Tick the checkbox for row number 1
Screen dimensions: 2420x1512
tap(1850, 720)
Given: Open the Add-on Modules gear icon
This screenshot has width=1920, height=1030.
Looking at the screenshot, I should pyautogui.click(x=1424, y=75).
----
• **Exercise instructions**
Write each line of the data above out again without altering a word.

• **Answer to this problem**
Tick the checkbox for row number 1
Screen dimensions: 2420x1512
tap(1850, 720)
Given: Open the Add-on Modules gear icon
This screenshot has width=1920, height=1030.
Looking at the screenshot, I should pyautogui.click(x=1424, y=75).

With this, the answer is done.